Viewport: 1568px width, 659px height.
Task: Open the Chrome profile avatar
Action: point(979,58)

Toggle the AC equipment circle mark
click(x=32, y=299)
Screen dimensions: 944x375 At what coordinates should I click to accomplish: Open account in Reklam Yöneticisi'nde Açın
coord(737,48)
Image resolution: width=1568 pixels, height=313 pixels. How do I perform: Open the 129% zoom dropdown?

####

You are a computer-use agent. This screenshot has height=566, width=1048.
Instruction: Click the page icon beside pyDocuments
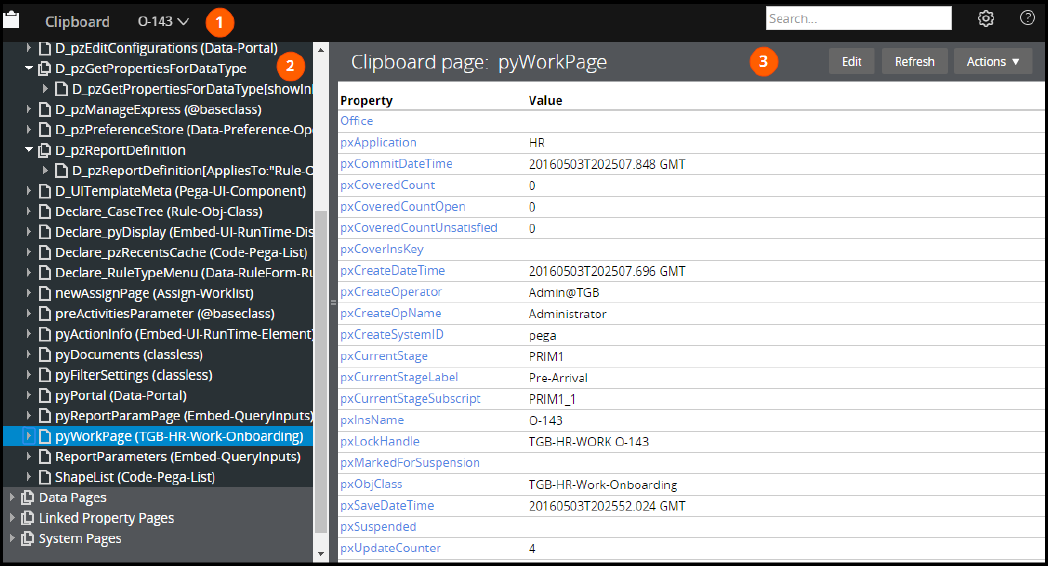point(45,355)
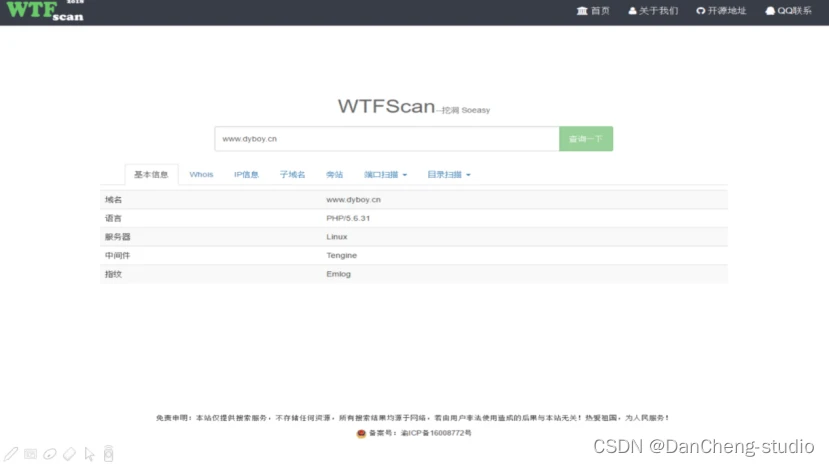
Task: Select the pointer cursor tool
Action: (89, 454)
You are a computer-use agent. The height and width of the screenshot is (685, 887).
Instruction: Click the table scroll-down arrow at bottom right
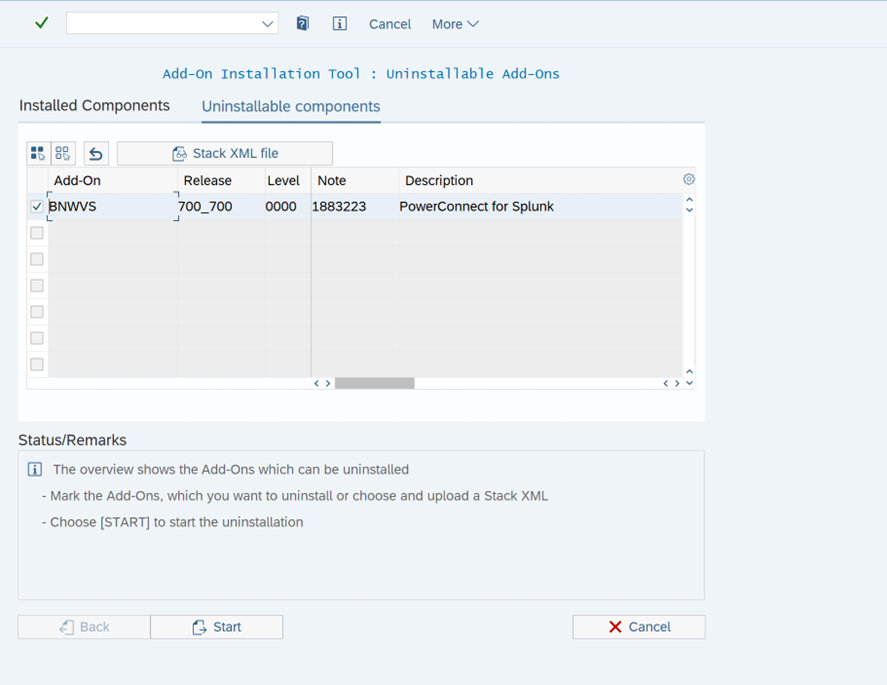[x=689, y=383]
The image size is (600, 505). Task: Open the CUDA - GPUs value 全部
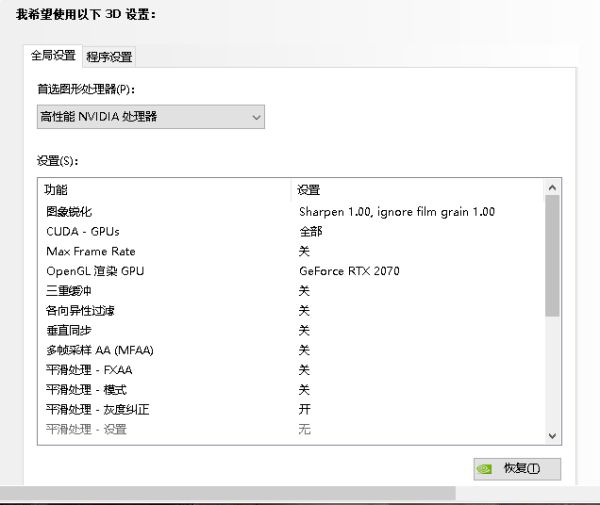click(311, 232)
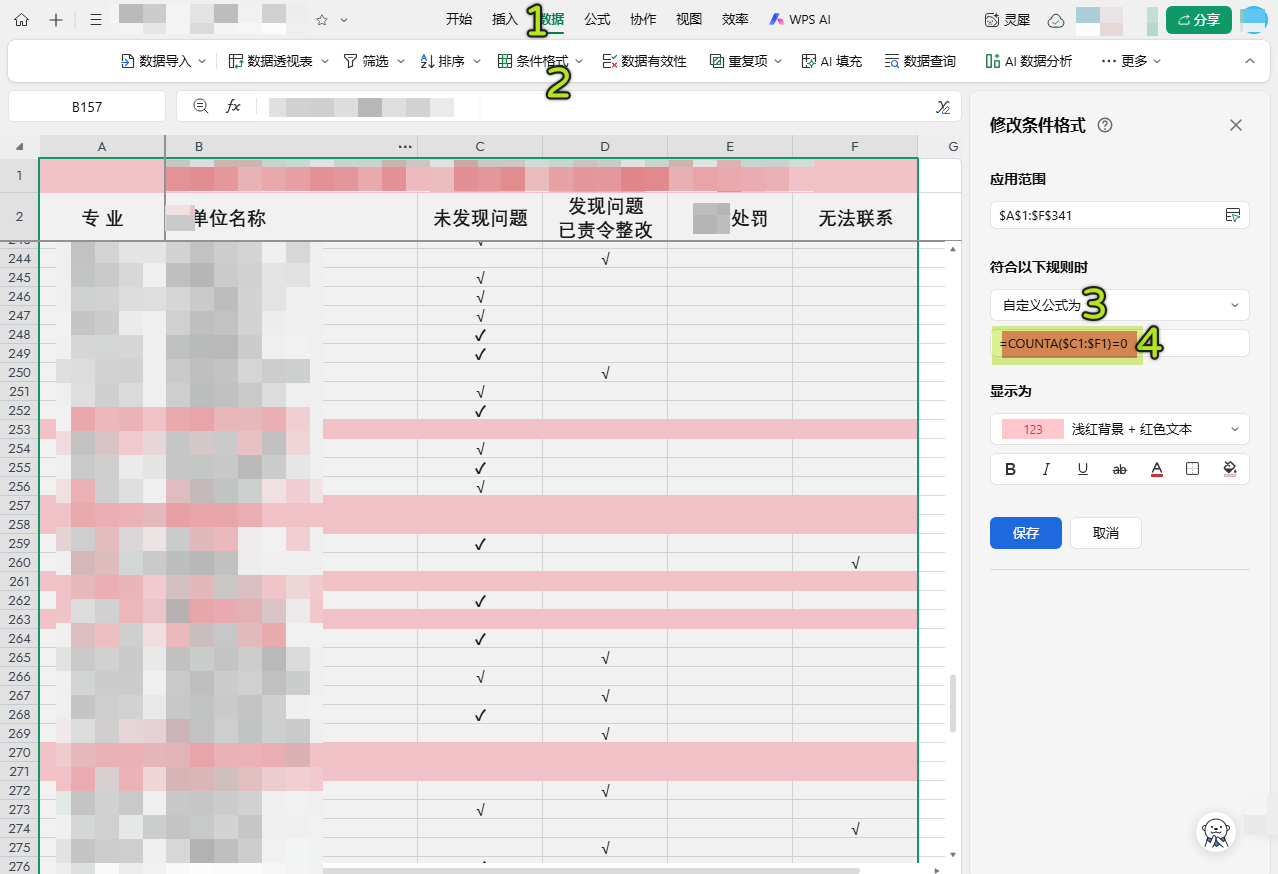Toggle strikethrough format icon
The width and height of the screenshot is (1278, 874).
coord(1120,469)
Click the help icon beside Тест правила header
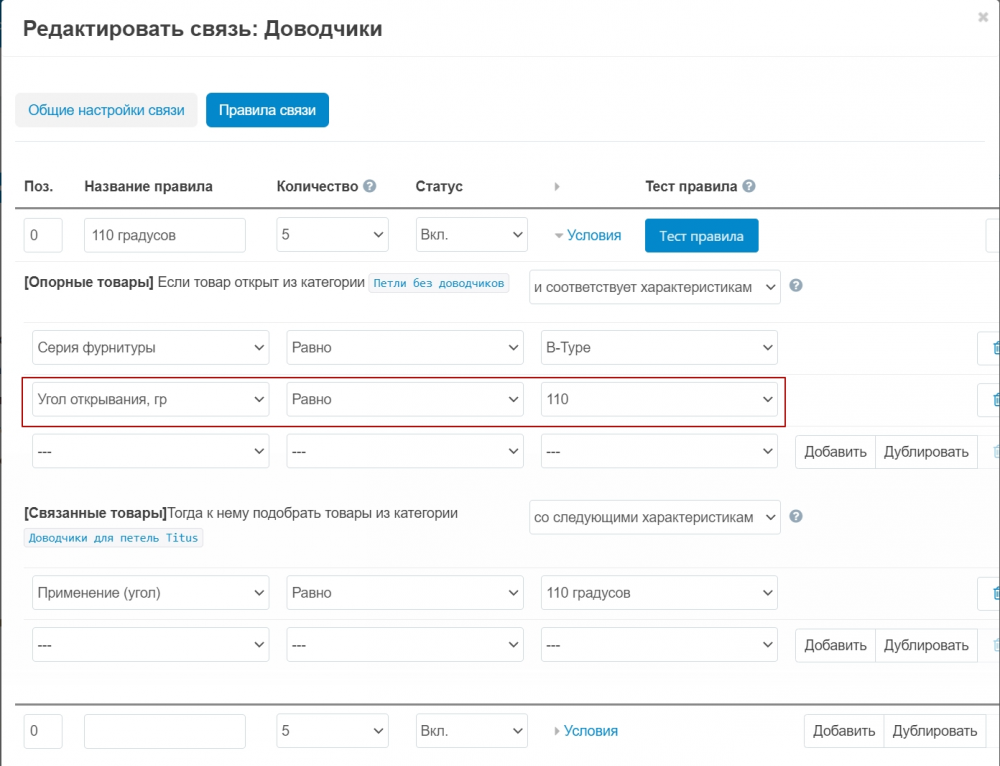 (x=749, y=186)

####

# WHAT THE TASK ASKS
Show every line from the listing above in which the string "computer" appears.

# TASK SOLUTION
You are a computer-use agent. This screenshot has height=566, width=1048.
You are a computer-use agent. The height and width of the screenshot is (685, 887).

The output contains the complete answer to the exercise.